Importing/Creating networks
NetworCh can generate or import networks from different sources.
Test structures
Several simple test structures are provided within the library to test its functions. Test structures are generated by using the test_structure function:
[rn,links,bounds] = test_structure(id);
where id is the index of the test structure to generate.
DD structures
When working with DD structures, the following additional data convention are used: the fourth column of the nodes position array rn(:,4) is reserved for the nodal constraint (e.g. unconstrained or pinned node), while entries links(i,3:5) and links(i,6:8) contain the components of the Burgers vector and that of the slip plane normal associated with segment i, respectively.
DDLab
The format used in NetworCh to represent networks is the same as that used in DDLab to represent dislocation nodes and segments. Therefore, DDLab dislocation structures can be directly manipulated with the library.
ParaDiS
DD structures can be imported from ParaDiS data files using function read_nodes:
[rn,links,bounds] = read_nodes(datafile);
where datafile is the path to the ParaDiS data file.
DXA analysis (Ovito)
DD structures can be imported from DXA files generated with Ovito by using the read_dxa_file function:
[rn,links,bounds] = read_dxa_file(cafilename);
where cafilename is the path to the DXA ca file.
MD structures
CGSD structures
CGSD structures can be imported using function read_cgsd
[cn,bnds,vol] = read_cgsd(filename);
where filename contains the path and name (without extension) of the CGSD data files filename.cn and filename.bnd (Note that both the positions and bonds files must have the same name, only their extension should differ).

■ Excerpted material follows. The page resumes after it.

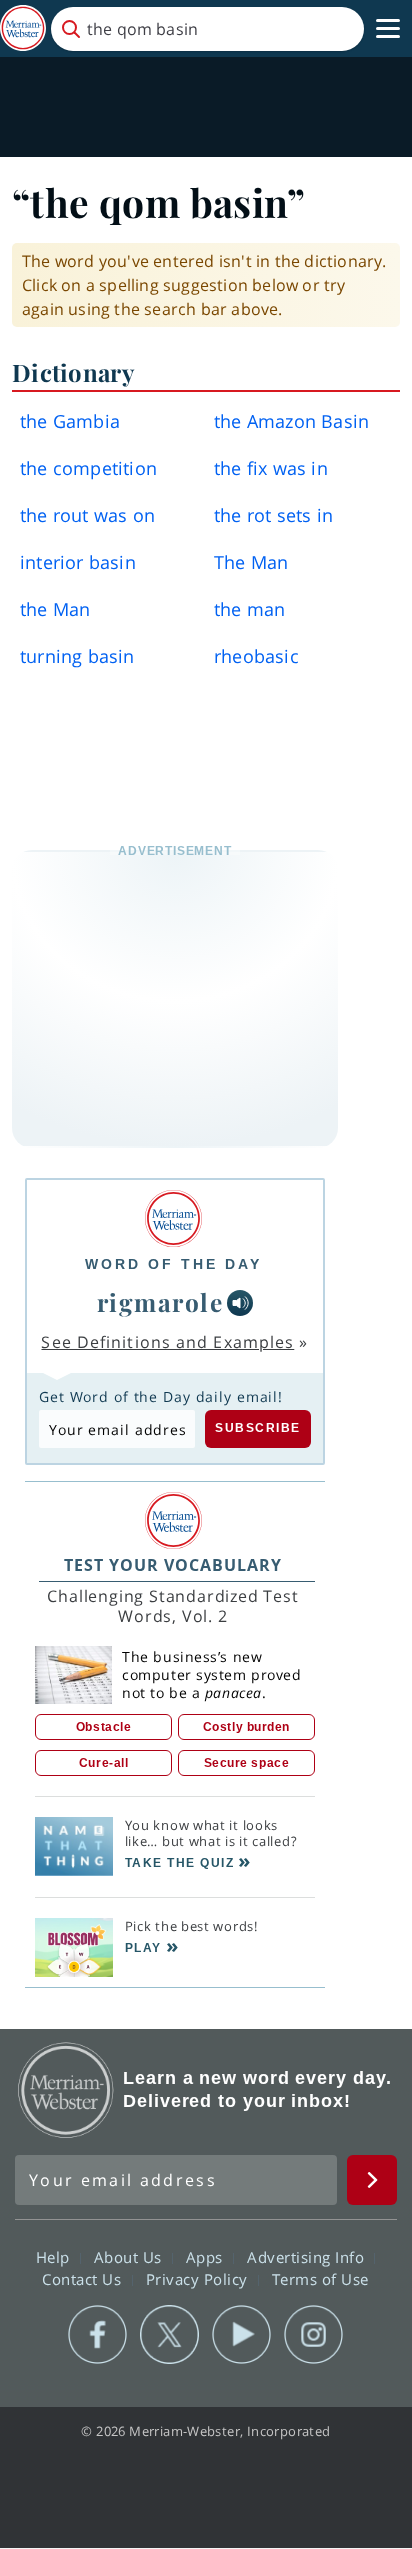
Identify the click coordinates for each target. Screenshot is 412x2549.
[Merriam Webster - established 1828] (23, 28)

Similarly to the other import functions, array cn contains the position of the atoms/beads, bnds contains the bonds information, and vol specifies the bounds of the simulation volume.
Networks generation
Random networks can be generated using function random_network. For instance
[rn,links] = random_network(n,alpha,bounds);
will generate a network of n nodes whose degree distribution (number of connections per node) will satisfy a power-law distribution of exponent alpha. The algorithm to generate such network is based on the configuration model, with the additional constraint that links must join nodes that are in the spatial vicinity of one another.